= Exercise aim =
Transcribe the line that contains "This screenshot has height=284, width=490." and every line after it to the end of the records, exactly and nothing else. Skip the pictures.

____________

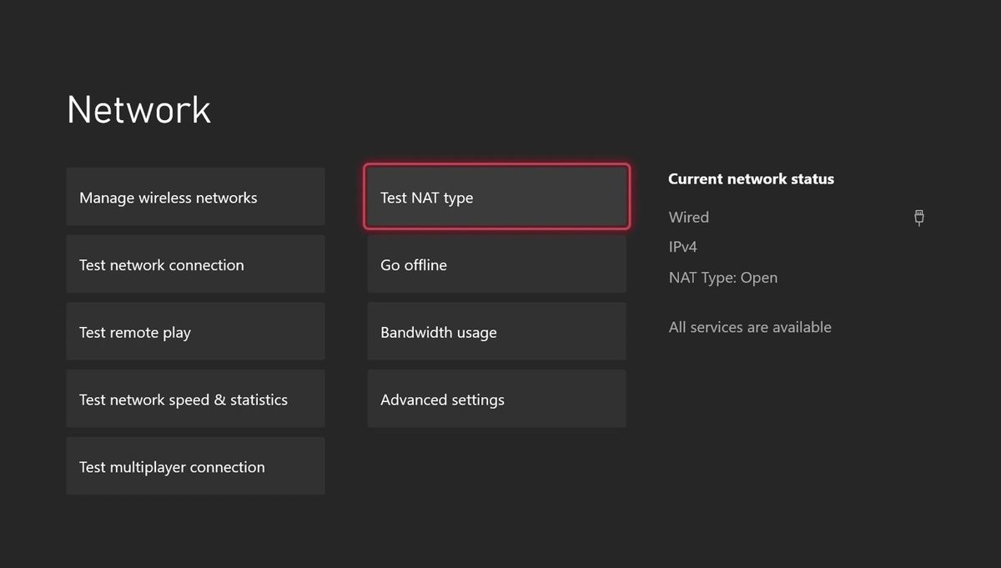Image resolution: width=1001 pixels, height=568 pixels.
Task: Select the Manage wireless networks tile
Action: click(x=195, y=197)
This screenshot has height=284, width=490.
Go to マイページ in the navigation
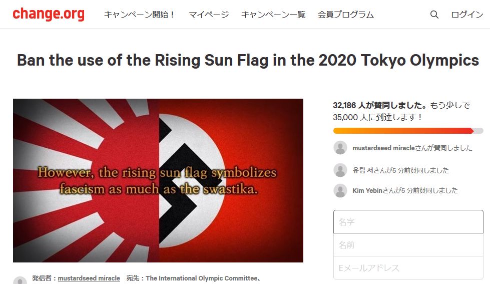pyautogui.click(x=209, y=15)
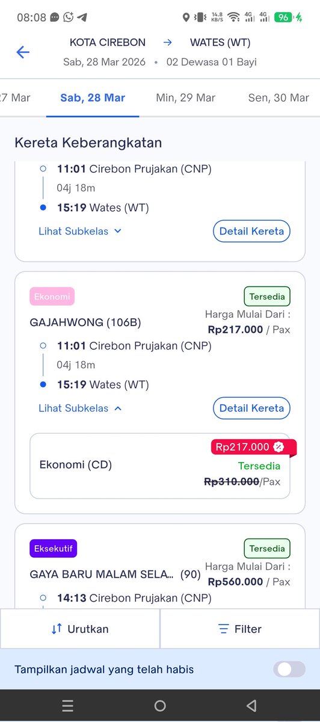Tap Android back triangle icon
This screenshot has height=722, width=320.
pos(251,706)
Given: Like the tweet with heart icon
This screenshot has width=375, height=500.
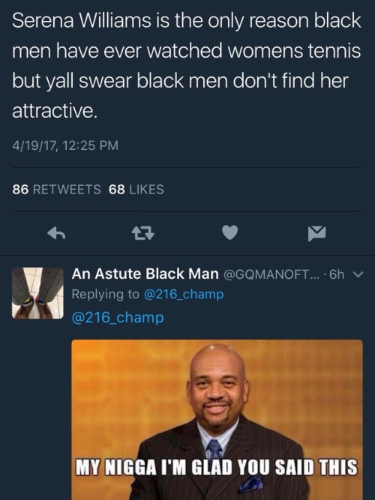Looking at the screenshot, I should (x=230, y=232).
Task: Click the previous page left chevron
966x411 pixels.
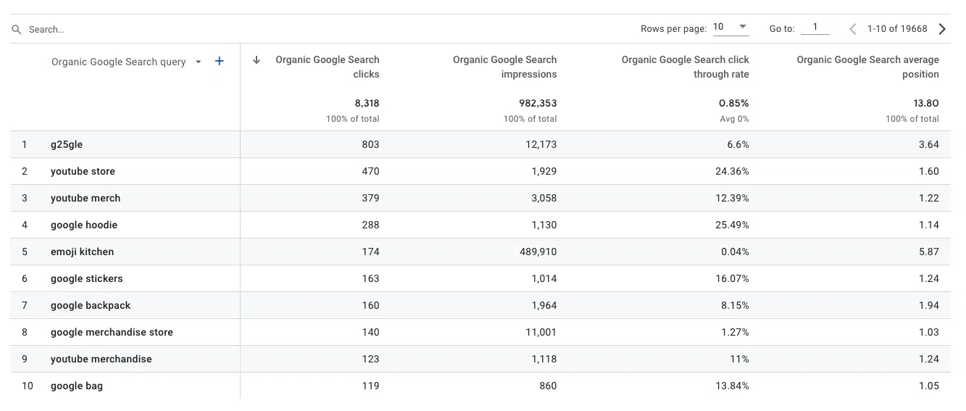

____________

= Solution to this task =
This screenshot has height=284, width=490.
Go to マイページ in the navigation
pyautogui.click(x=209, y=15)
Tap Android back triangle icon
This screenshot has height=722, width=320.
pos(251,706)
Given: Like the tweet with heart icon
This screenshot has width=375, height=500.
Looking at the screenshot, I should (x=230, y=232).
Task: Click the previous page left chevron
966x411 pixels.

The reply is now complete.